*** Data in this exercise ***

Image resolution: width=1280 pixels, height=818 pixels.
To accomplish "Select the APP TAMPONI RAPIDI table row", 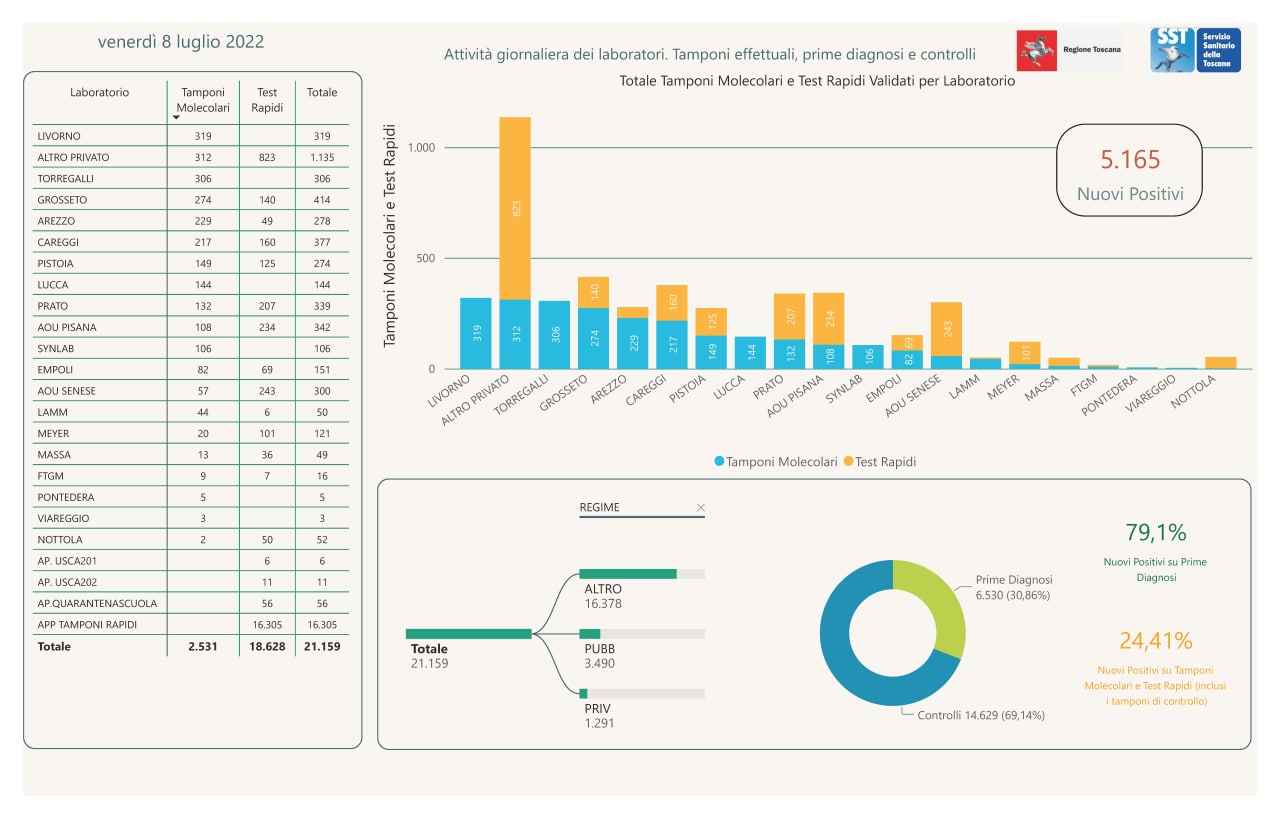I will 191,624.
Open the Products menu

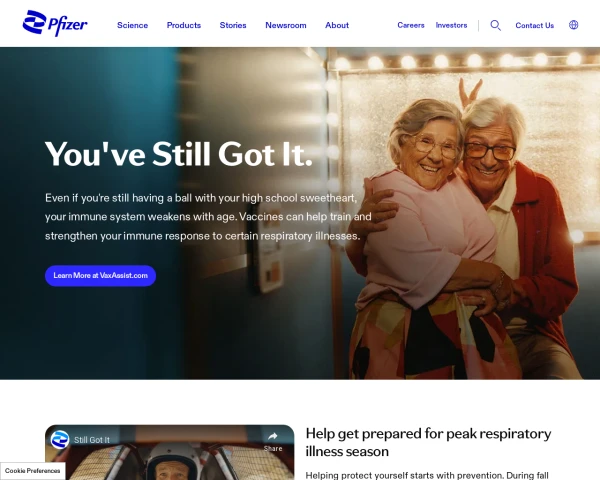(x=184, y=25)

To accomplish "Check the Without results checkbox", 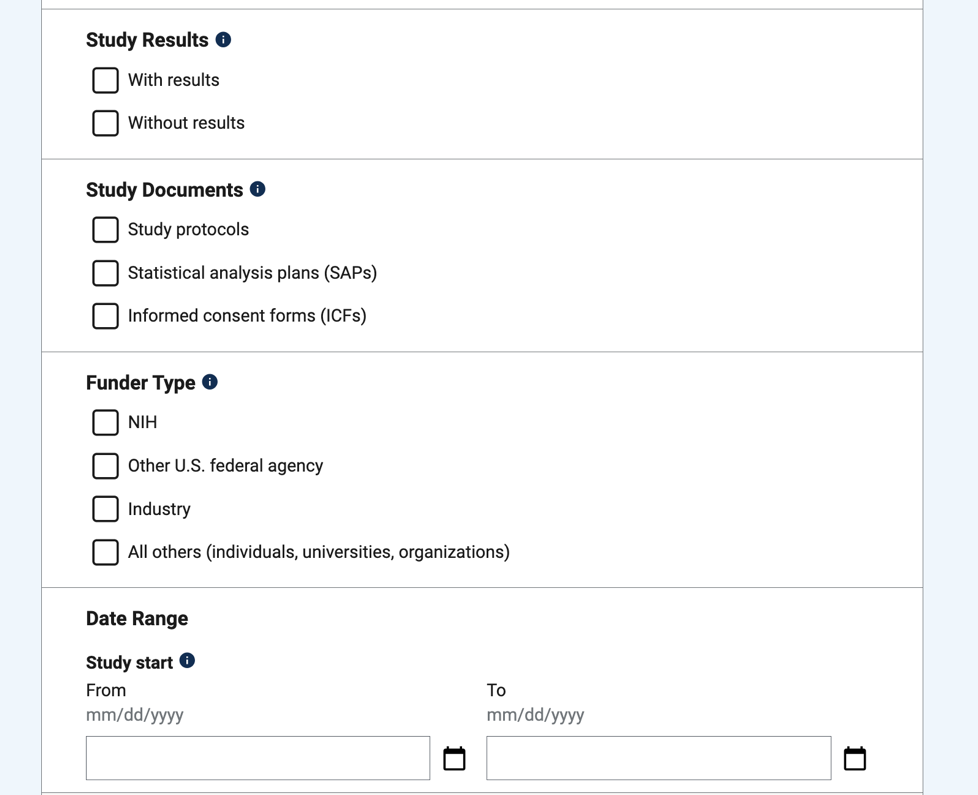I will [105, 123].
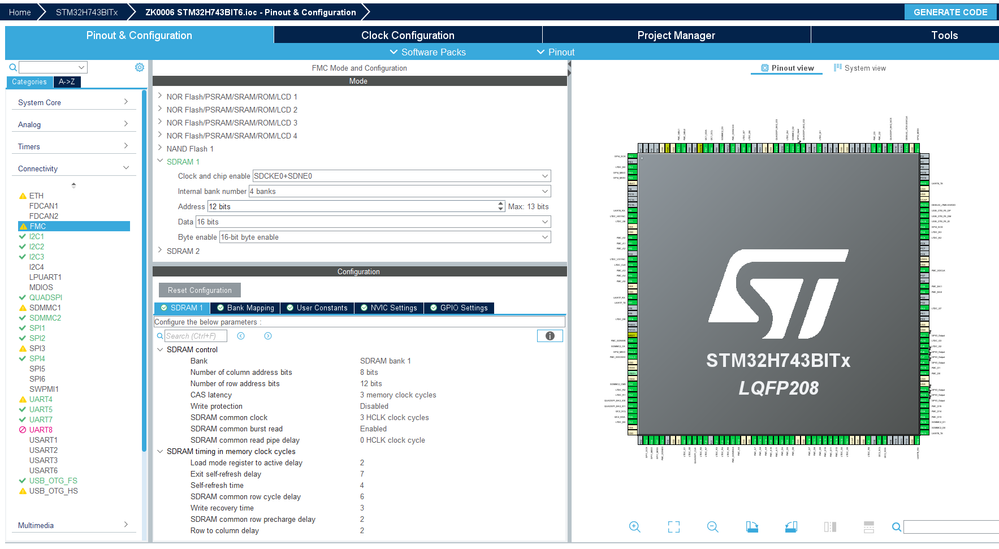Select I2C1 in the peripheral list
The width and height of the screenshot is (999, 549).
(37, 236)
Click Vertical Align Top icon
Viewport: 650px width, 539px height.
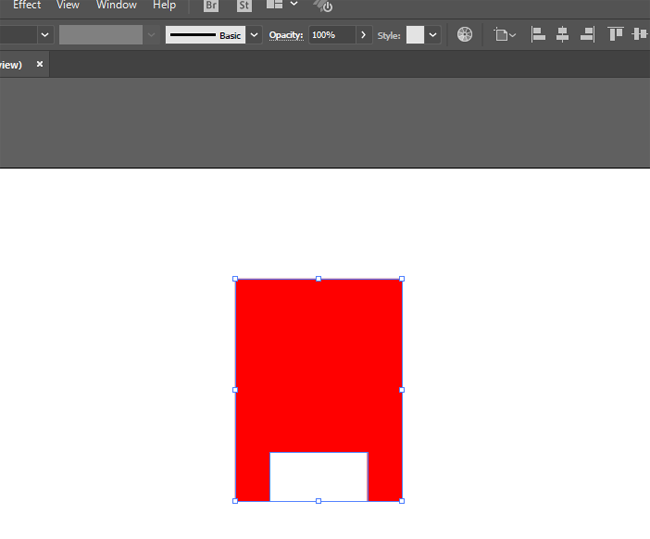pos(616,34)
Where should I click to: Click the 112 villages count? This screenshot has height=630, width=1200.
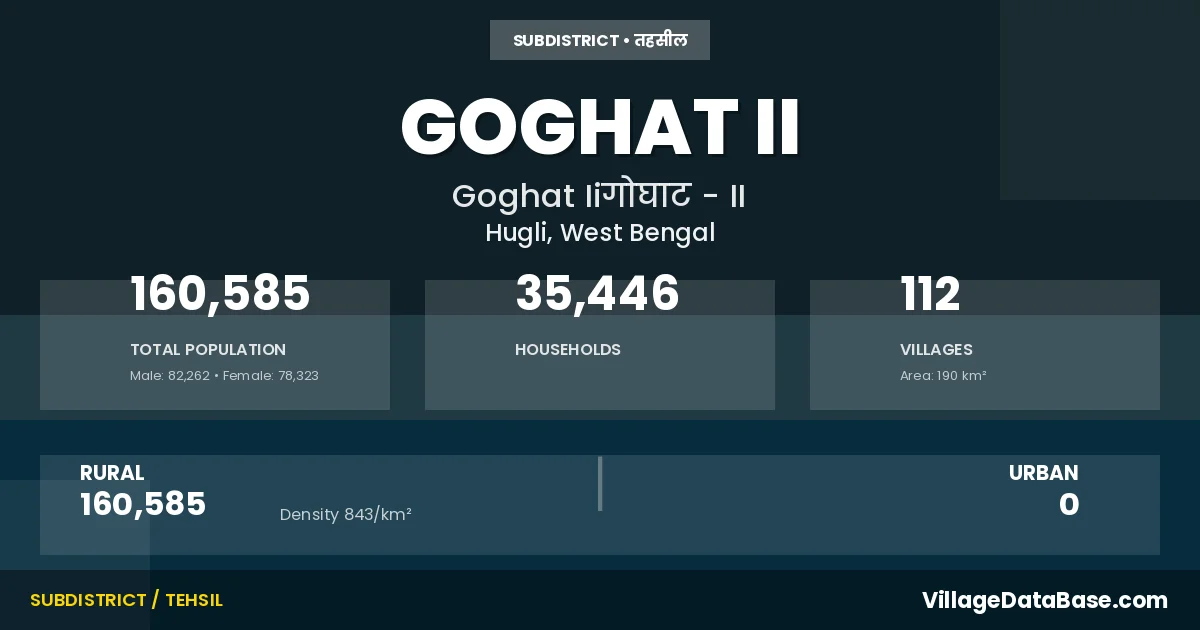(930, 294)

*** End of Data in this exercise ***

* Problem details
The copy runs from the line containing "Click Vertical Align Top icon" through the last line of the material, both ends included. Reproduce those lines exactly and drop the pictures.

* Solution for this task
Click Vertical Align Top icon
Viewport: 650px width, 539px height.
pos(616,34)
Where should I click to: Click the 112 villages count? This screenshot has height=630, width=1200.
(930, 294)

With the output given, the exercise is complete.